VIVEK SANKARAN: Brooke, continued growth on that front. Our omnichannel strategy is built around our stores. If you think about over-- and some of our banners, by the way, are over 100 years old, and they've been-- they're in fantastic locations, close to where people live. And that's inventory close to where you live. So we're building our omnichannel strategy around those stores. And what you're finding is that there are people who are comfortable with the quality and the assortment that they've seen in the store.

And now they know that that same assortment, which, by the way, is curated for what matters to them in that particular neighborhood, is available, either for delivery or for an easy pickup. And I think that creates this virtuous cycle where people are engaging, now they can go to the store when they want to do a fresh shop or want that experience, and they can take care of things with the convenience of online. That's why we think it resonates so well with people doing both.

And when people do both, they just spend more with us. And it clearly means that we're getting market share from somebody else, because they're not eating more. And I think that's plenty of headroom, as we get better at it and as consumers just get more used to this mode of operating both online and in-store.

AKIKO FUJITA: Vivek, going back to what you discussed earlier about some of the shortages that you were saying, what are particular products that you're seeing shortages in?

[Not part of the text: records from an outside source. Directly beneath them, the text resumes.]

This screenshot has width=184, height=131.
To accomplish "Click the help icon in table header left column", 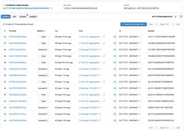I will (x=5, y=31).
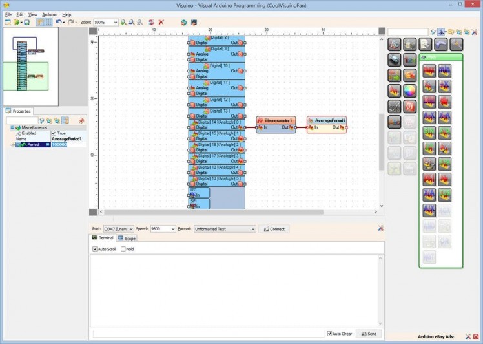This screenshot has width=483, height=344.
Task: Select the color wheel component category icon
Action: [410, 91]
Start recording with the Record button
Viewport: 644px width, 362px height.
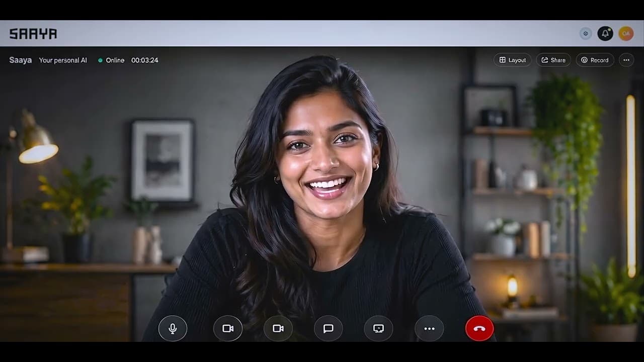click(x=595, y=60)
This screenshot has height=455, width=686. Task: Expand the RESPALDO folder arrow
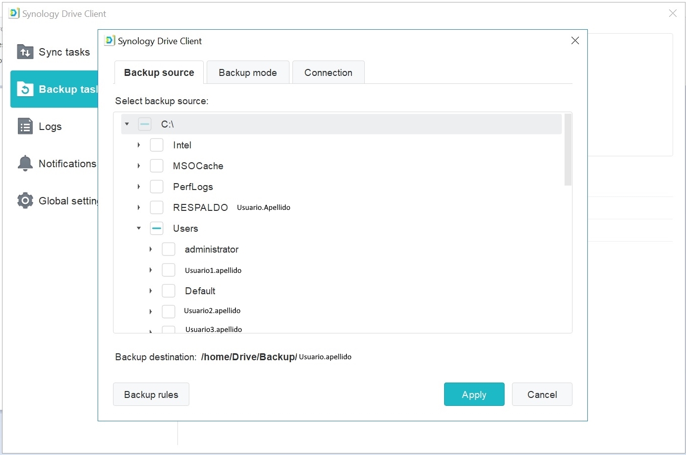pyautogui.click(x=139, y=207)
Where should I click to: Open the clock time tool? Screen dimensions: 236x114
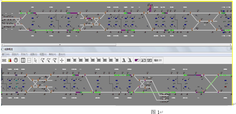16,60
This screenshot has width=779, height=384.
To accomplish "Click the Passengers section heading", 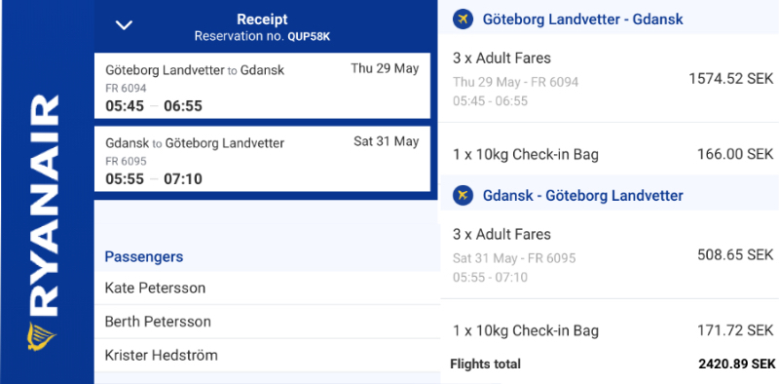I will tap(143, 256).
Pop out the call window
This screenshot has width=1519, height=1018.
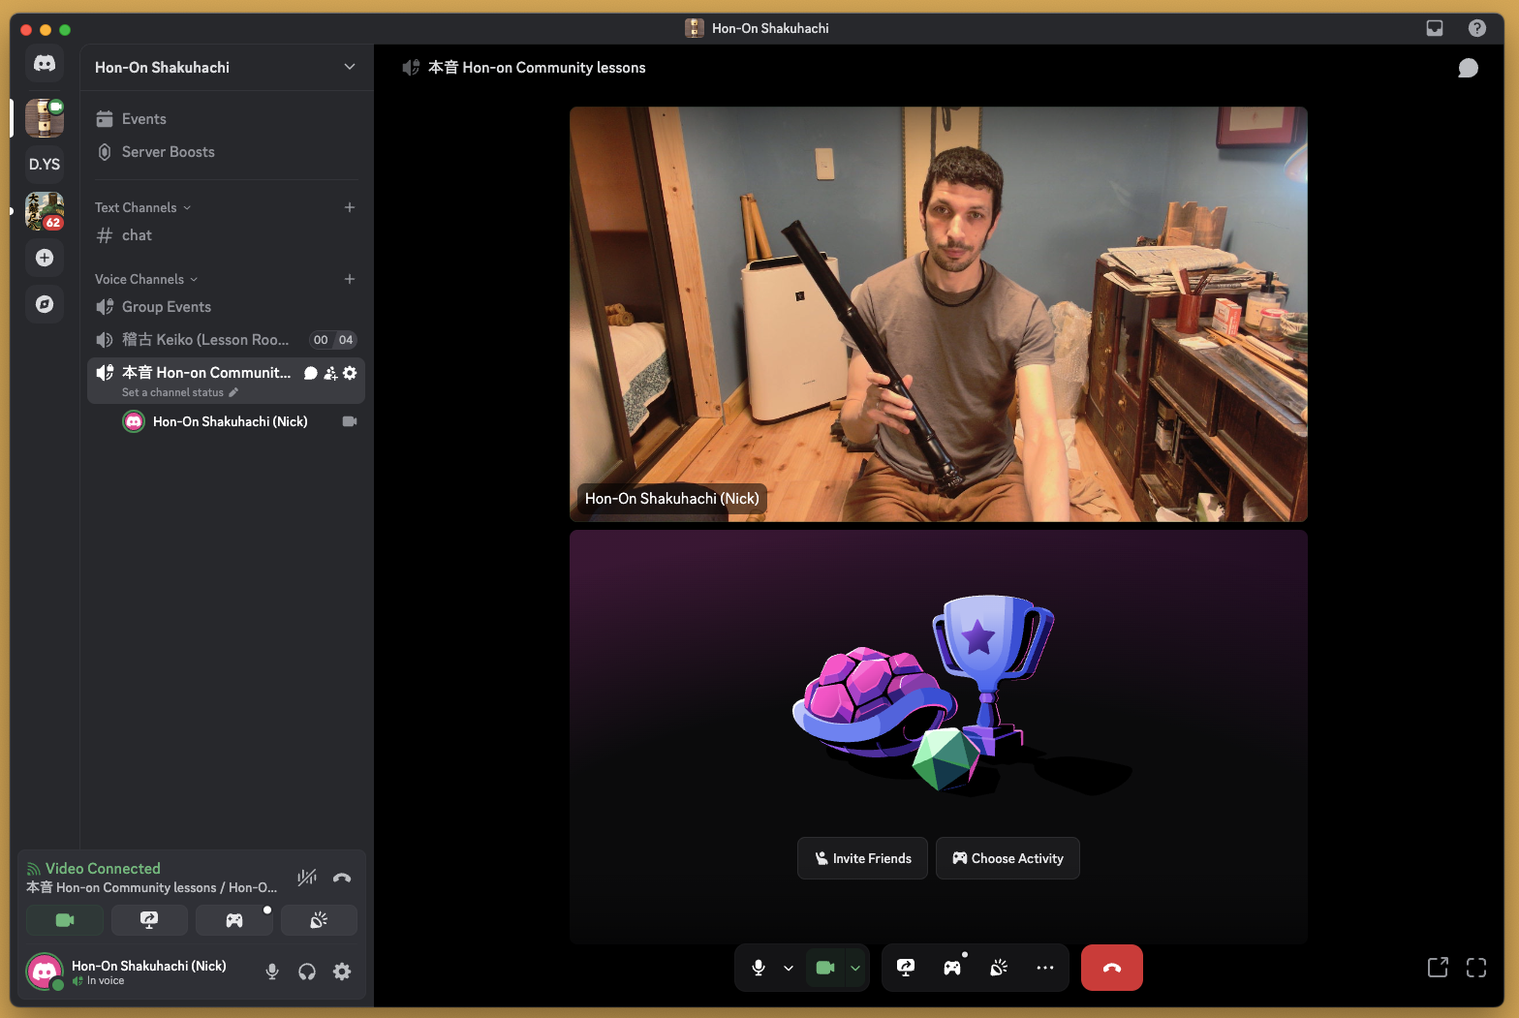1438,968

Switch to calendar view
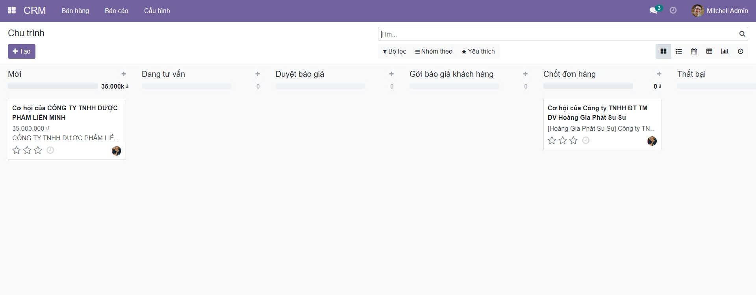point(694,52)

VIVEK SANKARAN: Yeah, Akiko, I'd say, we've seen it in sports drinks, soft drinks. We see it in pet, we see it in frozen. We see it every so often in certain protein categories. And so, it is all around the store. Continue to see it in certain laundry and cleaning products. We continue to see it in paper products.

My overall message, though, is that I think it's sporty. It's not a chronic problem where people can't get the supply. It just comes in waves in different categories. And as people are a little patient over a week or a two-week period, they could always get what they want. It's different from what we saw in the pandemic, early days, where we were clearly short of certain products and the demand was far outstripping supply.